Where can I find the sound of the Shofar blasts in long-play - without any other instrument - one hour or more on the net, in any format? Been looking and all I can find is short blasts.
posted by watercarrier to Media & Arts (7 answers total) 1 user marked this as a favorite
 
Just to clarify: Are you looking for 1+ hour shofar blasts? You might piece that together by editing "shorter" blasts, but the Shofar is powered by human breath, and that's just not going to happen for an hour without pausing to breathe, even if there was a reason to do it.
posted by Tomorrowful at 6:49 AM on July 29, 2014


Not sure what you're asking for - do you mean the full shofar service (which is nowhere near an hour long, and consists mostly of short blasts by its nature)? Or someone playing a sustained musical piece for that length of time using a shofar as an instrument? I'm not sure the latter exists; it isn't a part of Jewish liturgy.
posted by Mchelly at 6:50 AM on July 29, 2014


Response by poster: I just want shofar BLASTING - over and over - whatever service - could be from High Holidays - or could be just someone blasting it for blasting sake. I know it was once used for purification purposes.
posted by watercarrier at 6:53 AM on July 29, 2014


Response by poster: And if there is something pieced together - that would be cool as well. As long as it was just the Shofar and nothing added.
posted by watercarrier at 6:54 AM on July 29, 2014


Best answer: I would guess that unless someone has done a super-cut, you'll have a hard time. Sounding the shofar is part of a prayer, for the most part.

There is a Folkways LP that is called Call of the Shofar. You can buy single tracks on the Folkways website. I can't remember off the top of my head which ones have no talking.
posted by OmieWise at 7:06 AM on July 29, 2014 [1 favorite]

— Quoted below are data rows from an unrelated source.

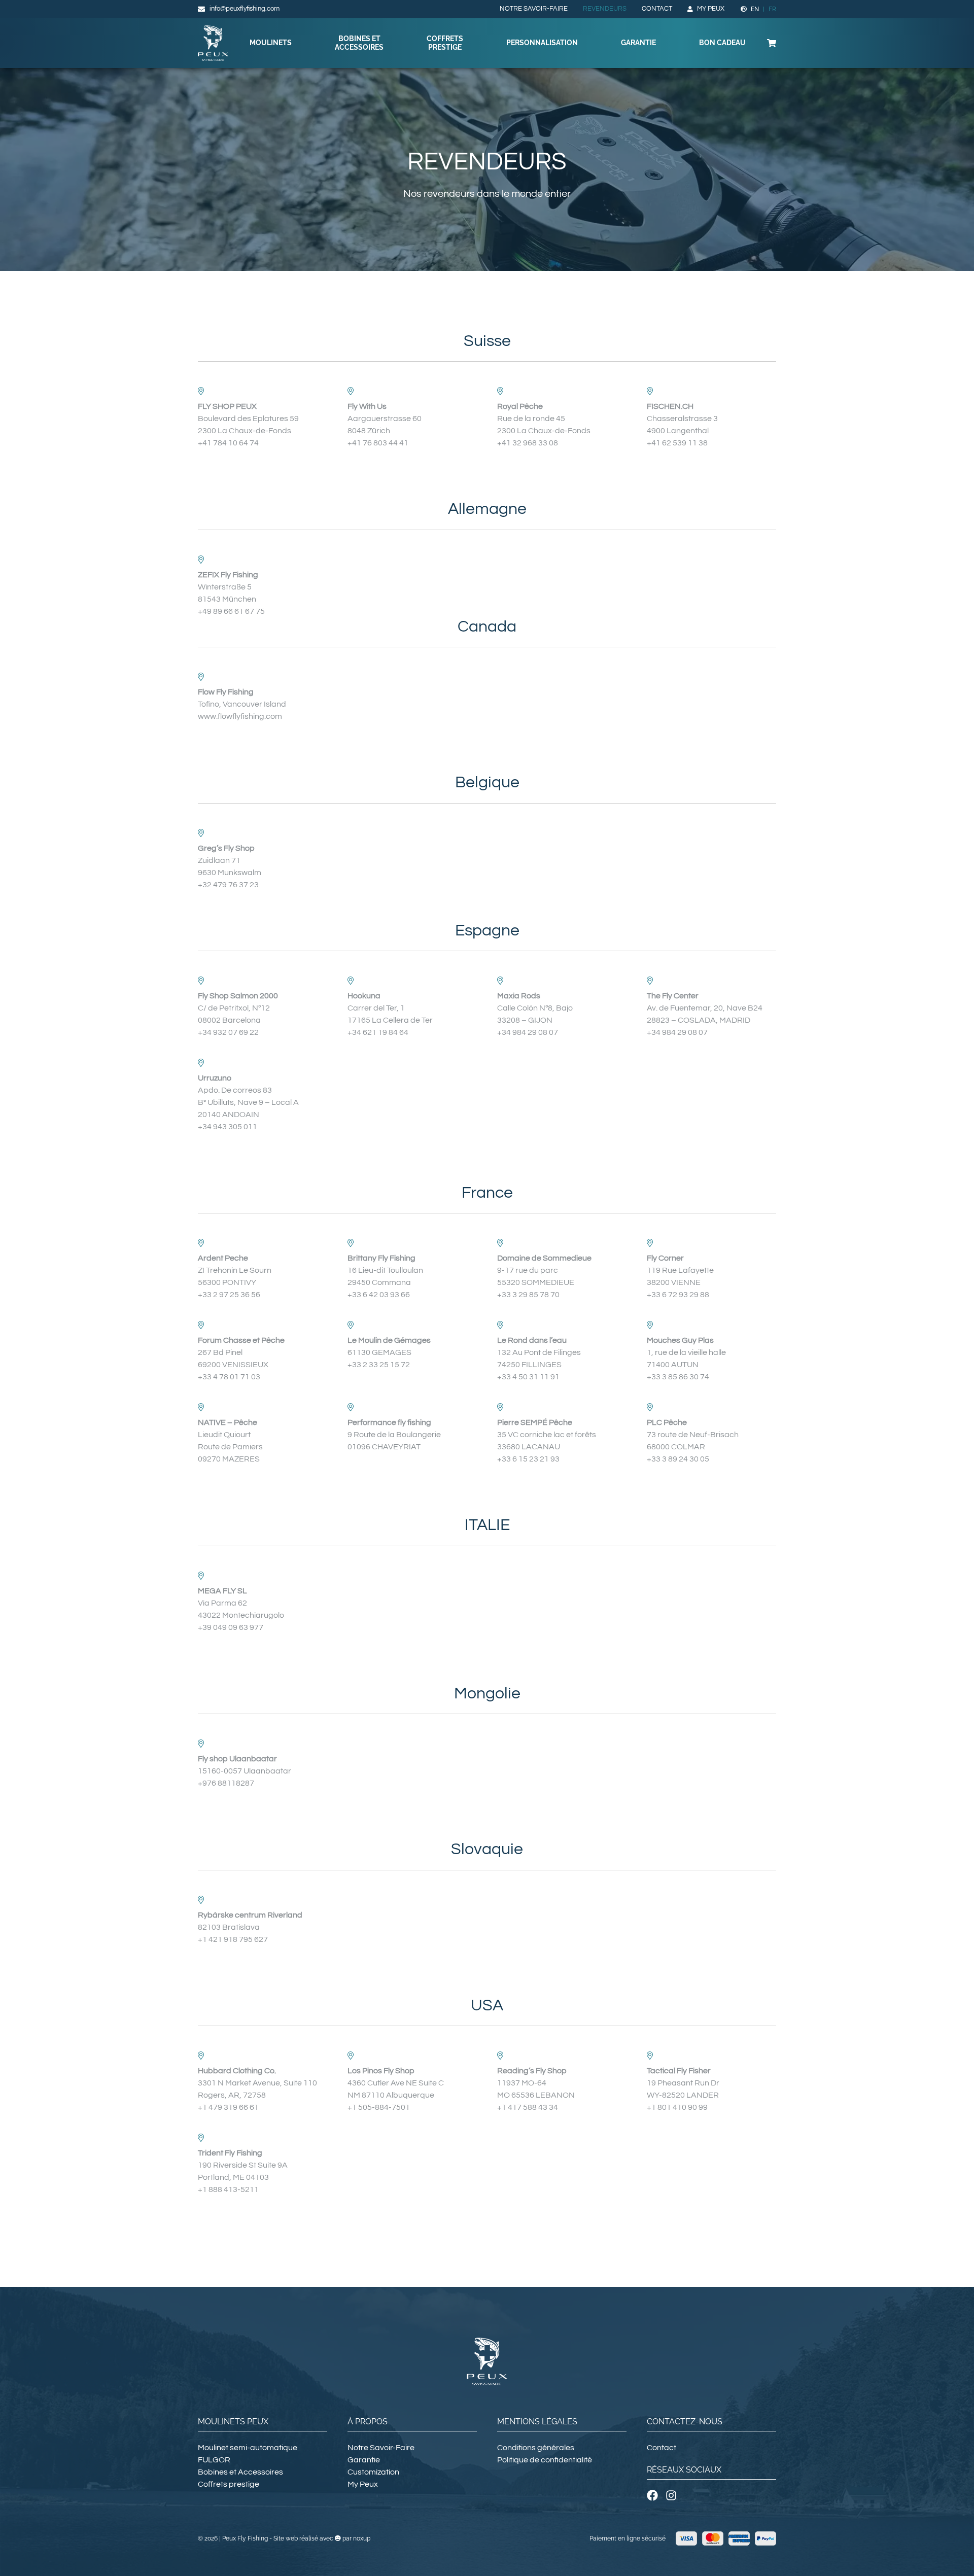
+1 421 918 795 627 (233, 1939)
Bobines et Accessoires (359, 42)
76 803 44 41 (385, 443)
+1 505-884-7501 (378, 2107)
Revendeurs (605, 8)
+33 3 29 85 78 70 (528, 1295)
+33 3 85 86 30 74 (678, 1377)
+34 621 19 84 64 (377, 1032)
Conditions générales (535, 2448)
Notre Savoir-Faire (534, 8)
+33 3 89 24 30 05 (678, 1459)
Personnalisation (542, 43)
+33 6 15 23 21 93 (528, 1459)
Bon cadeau (722, 43)
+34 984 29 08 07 (527, 1032)
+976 (208, 1783)
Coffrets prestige (445, 42)
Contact (657, 8)
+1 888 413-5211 (228, 2189)
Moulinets (271, 43)
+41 (355, 443)
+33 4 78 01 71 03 (229, 1377)
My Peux (710, 8)
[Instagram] (671, 2495)
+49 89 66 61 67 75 (231, 611)
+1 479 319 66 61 (228, 2107)
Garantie (638, 43)
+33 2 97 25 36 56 (229, 1295)
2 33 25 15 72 (386, 1365)
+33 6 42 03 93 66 (378, 1295)
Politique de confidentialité (544, 2460)
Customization (373, 2472)
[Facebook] (652, 2495)
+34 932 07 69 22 (228, 1032)
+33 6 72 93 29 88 (678, 1295)
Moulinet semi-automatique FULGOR (247, 2454)
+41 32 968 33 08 (527, 443)
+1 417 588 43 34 (527, 2107)
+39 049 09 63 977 (230, 1627)
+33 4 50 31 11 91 (528, 1377)
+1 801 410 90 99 (677, 2107)
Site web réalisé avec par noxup (321, 2538)
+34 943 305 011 (227, 1127)
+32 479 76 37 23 (228, 885)
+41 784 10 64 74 (228, 443)
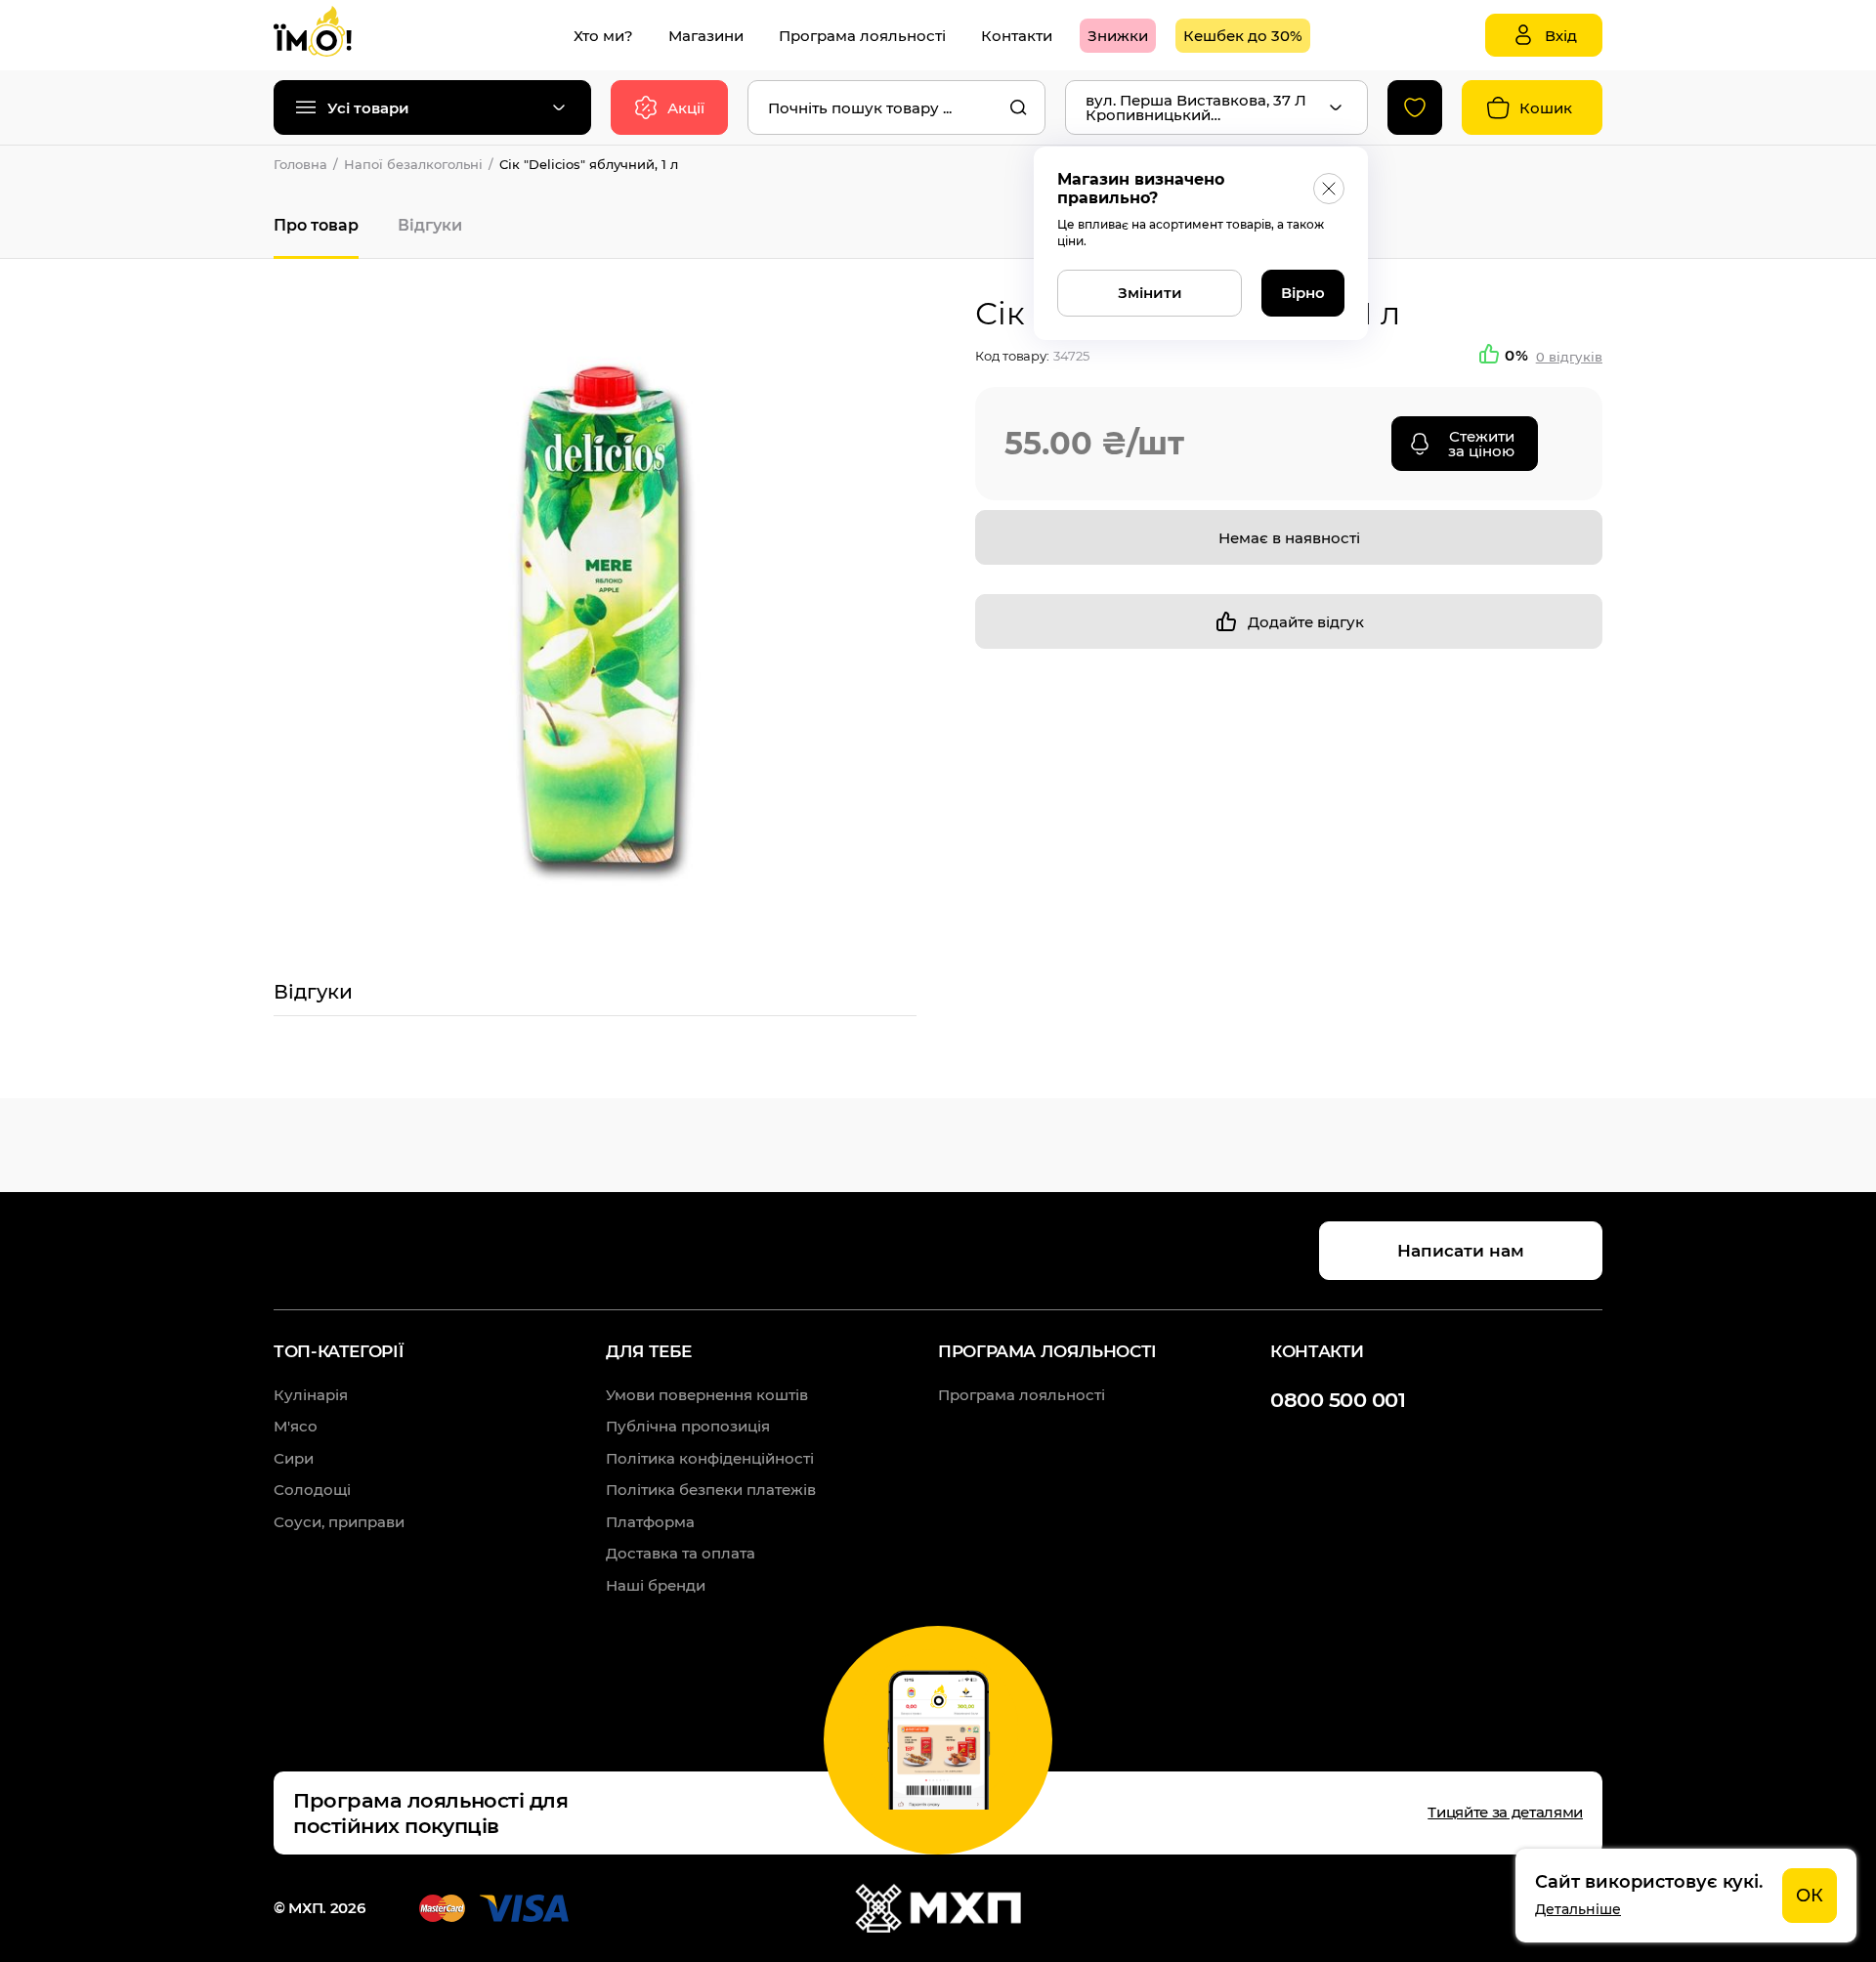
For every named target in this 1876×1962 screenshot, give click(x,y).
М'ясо (296, 1426)
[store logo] (332, 35)
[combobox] (896, 107)
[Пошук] (1018, 107)
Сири (294, 1458)
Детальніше (1578, 1909)
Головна (300, 164)
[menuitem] (603, 36)
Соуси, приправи (339, 1522)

Best answer: Here's a pretty clean set (no voices, good intonation). Starts out with the traditional blasts, then goes to variations I don't recognize (could be sephardic, but the source is Christian/messianic so could also just be made up / based in non-Jewish tradition altogether), ending with a crazy long tekiyah gedolah (long blast). You could loop this fairly easily.
posted by Mchelly at 7:48 AM on July 29, 2014 [1 favorite]


Response by poster: Thank you everyone who replied. Much obliged!